Perhaps the longest aftershock of last year's quakes was the loss of a trekking season. This season, it will likely take double the business to run the schools and medical centres.

Cotter's outfit had clients there in post-Monsoon season (last September-October). It was dire. "It wasn't only the earthquake but the Indian border blockade where they wouldn't let any goods into Nepal for a long period of time. Nobody had any fuel, nobody had any food, nobody had any building materials. That didn't help the reputation of Nepal as a place to go because you couldn't get anything when you got there, couldn't go to restaurants and so on. It was a terrible thing to happen straight after the earthquake.

"They are saying the impact of the blockade was worse [for the economy] than the earthquake. The post-Monsoon was very quiet, the place more or less shut down."

Overall, he suspects operators are down this season, some significantly, but Adventure Consultants currently has groups on several mountains including Everest. Loyalty had been a factor.

Images show the construction of the pilot house being built in the village of Suspa Chhemawati. Photo / Carlo Heathcote
Images show the construction of the pilot house being built in the village of Suspa Chhemawati. Photo / Carlo Heathcote

"There are people who have done trips with us before going back because they want to help with getting the country up and running again."

Cotter is optimistic that Nepal will soon be as popular as ever among adventurers. "It is such an amazing place to visit. The scenery is stunning, the people are wonderful. Always the feedback we get is how wonderful the experience is with the locals. That's something Nepal will never lose. It's not just about the mountains, a lot of the appeal is the people and the culture."

This is despite an administration that was "the chaos theory in practice. Somehow things happen. It has a bureaucracy used to operating in a kingdom which didn't have to try very hard. There is a lot of corruption.

"They all want democracy but only if their own party is in power, and there are so many political groups and sub-groups. It's not going to sort itself out any time soon."

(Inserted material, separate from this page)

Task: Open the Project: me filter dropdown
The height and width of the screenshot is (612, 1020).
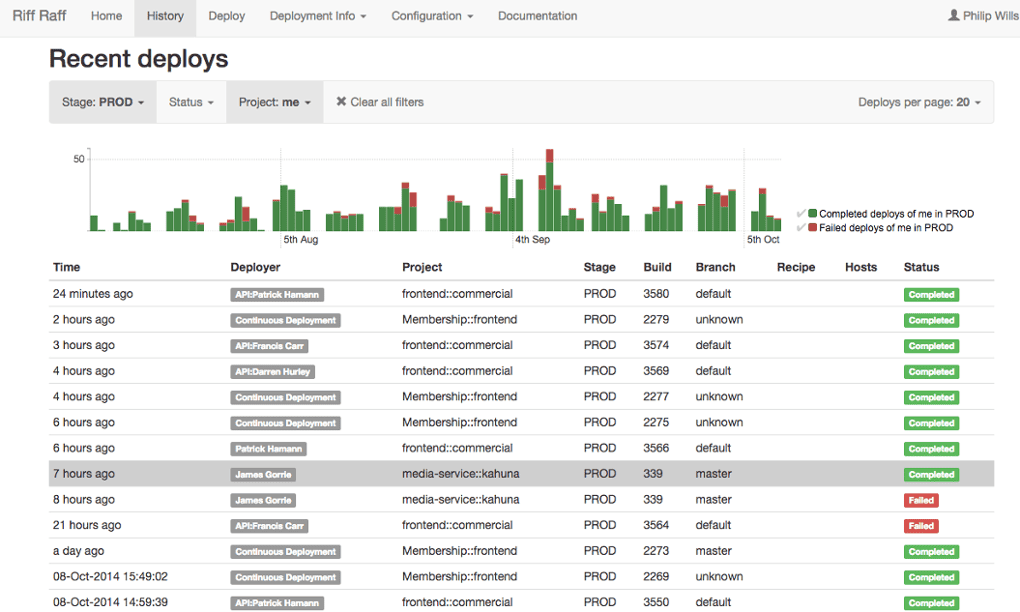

Tourists had always been welcomed, Kiwis doubly so because of Sir Edmund's development work. Even Maoist rebels didn't target foreigners, Cotter notes. "Considering what Nepal has to offer, tourism numbers are actually very low. They probably get a quarter of what we get in New Zealand and yet they are so close to the European market."

It appeals to "a more robust traveller because it is not sanitised. Part of the allure is that you are almost stepping back in time ... into the Middle Ages in some places.

"I saw a sign many years ago " 'Don't come to Nepal and try to change Nepal, come to Nepal and let Nepal change you'. That is what happens to people when they go there."

Snapshot of a nation


Historically run by monarchy, a multiparty democracy was set up in 1990 within the framework of a constitutional monarchy. An insurgency by Maoists evolved into a decade of civil war that in 2002 resulted in the resumption of absolute power by the King. It became a federal democratic republic in 2008 when the monarchy was abolished and a President elected. In 2013, the Nepali Congress and the second-highest polling party, the Communist Party of Nepal, formed a coalition Government. A new constitution came into effect in September.

Among the world's poorest and least-developed nations. About 75 per cent of its population of 27 million rely on agriculture and one quarter are impoverished, says the World Bank. As much as 25 per cent of its US$66 billion or so GDP comes from international remittances. Has splendid hydro-power potential but lacks investment. Tourism is about 8 per cent of the economy but gives the most foreign exchange. About 800,000 visited in 2014.